* TAREFA: Reproduza sem alterações a passagem do texto sobre o corpo-a-corpo nas campanhas eleitorais que começa nas palavras "Lamentavelmente as" e vai até "é demonstrar sabedoria.", inclusive.

* TRECHO FORNECIDO:
<<<<

O imprescindível
corpo-a-corpo
Uma das vantagens
das campanhas eleitorais é a circulação dos candidatos pelos bairros das
cidades. É a grande oportunidade de eles verem de perto os problemas que
normalmente desconhecem ou não tem noção da sua gravidade. Além disso, é a chance
que o eleitor tem de conhecer pessoalmente os candidatos e de exporem suas
aflições cotidianas. Pode ser até que não sejam atendidos, mas dá a eles a
sensação de que fizeram algo para melhorar a sua vida e a vida dos seus
familiares e da sua comunidade.
É por isso que,
mesmo em época de Internet, nada substitui o contato direto do candidato com o
eleitor. Dizem que governar é cuidar das pessoas. E o corpo-a-corpo da campanha
permite uma comunicação tátil, visual e sensitiva que a tecnologia não consegue
proporcionar. Dá uma sensação clara de que as pessoas são importantes. Pena que
este hábito saudável deixe de ser praticado depois das eleições, quando os
eleitos se aquartelam em Palácios e Câmaras Municipais. É como se o povo fosse convidado para a festa
(governar) mas depois não pudesse participar.
Lamentavelmente as
pessoas acabaram por se conformar com esta exclusão. Não deveriam. Por isso, um
aperto de mão, um abraço ou um sorriso, durante o andar dos candidatos pelas
ruas da cidade, pode ser a única contrapartida que o eleitor receba por
depositar na urna o voto da esperança de uma vida melhor. Se algum candidato
eleito fizer mais do que isto certamente terá as portas das casas dos eleitores
permanentemente abertas, independente de ser ou não período eleitoral. Ouvir as
pessoas, mais do que um exercício de cidadania, é demonstrar sabedoria.

>>>>

Entradas de dados armazenados:
<<<<

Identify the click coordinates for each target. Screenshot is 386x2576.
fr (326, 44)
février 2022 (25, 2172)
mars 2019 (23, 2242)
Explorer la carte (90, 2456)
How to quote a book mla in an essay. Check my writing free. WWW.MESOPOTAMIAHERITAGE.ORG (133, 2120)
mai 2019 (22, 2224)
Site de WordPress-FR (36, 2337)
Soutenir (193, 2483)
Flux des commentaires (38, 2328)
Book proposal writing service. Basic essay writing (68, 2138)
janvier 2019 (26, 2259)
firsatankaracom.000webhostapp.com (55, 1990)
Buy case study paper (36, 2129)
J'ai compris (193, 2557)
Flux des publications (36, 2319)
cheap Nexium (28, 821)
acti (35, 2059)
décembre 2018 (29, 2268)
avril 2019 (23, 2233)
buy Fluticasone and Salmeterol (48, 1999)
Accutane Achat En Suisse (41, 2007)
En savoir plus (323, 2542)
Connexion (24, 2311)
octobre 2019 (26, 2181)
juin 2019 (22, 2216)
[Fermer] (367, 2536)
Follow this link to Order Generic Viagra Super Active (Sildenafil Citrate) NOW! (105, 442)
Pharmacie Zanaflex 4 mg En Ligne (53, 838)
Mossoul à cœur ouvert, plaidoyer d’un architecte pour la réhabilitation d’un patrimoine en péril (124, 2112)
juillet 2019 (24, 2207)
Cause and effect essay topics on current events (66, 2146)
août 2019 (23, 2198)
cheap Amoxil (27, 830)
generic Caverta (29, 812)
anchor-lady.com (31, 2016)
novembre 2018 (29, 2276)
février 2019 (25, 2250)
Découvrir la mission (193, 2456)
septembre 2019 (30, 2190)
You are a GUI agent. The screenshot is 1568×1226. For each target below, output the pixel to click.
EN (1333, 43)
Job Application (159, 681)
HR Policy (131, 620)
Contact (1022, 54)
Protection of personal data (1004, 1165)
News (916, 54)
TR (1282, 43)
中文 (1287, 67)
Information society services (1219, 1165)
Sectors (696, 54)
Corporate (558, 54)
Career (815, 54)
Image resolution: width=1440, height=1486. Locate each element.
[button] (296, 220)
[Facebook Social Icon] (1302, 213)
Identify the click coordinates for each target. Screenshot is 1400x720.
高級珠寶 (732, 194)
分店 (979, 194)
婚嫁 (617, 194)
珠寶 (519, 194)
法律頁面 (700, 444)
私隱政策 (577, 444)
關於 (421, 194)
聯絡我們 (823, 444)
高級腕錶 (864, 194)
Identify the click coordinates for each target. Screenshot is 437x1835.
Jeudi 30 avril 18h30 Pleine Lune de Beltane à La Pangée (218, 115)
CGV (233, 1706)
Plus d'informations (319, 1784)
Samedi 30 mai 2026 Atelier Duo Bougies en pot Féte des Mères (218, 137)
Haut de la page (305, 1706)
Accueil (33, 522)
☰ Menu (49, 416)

>>>>

* RESPOSTA DO EXERCÍCIO:
Lamentavelmente as
pessoas acabaram por se conformar com esta exclusão. Não deveriam. Por isso, um
aperto de mão, um abraço ou um sorriso, durante o andar dos candidatos pelas
ruas da cidade, pode ser a única contrapartida que o eleitor receba por
depositar na urna o voto da esperança de uma vida melhor. Se algum candidato
eleito fizer mais do que isto certamente terá as portas das casas dos eleitores
permanentemente abertas, independente de ser ou não período eleitoral. Ouvir as
pessoas, mais do que um exercício de cidadania, é demonstrar sabedoria.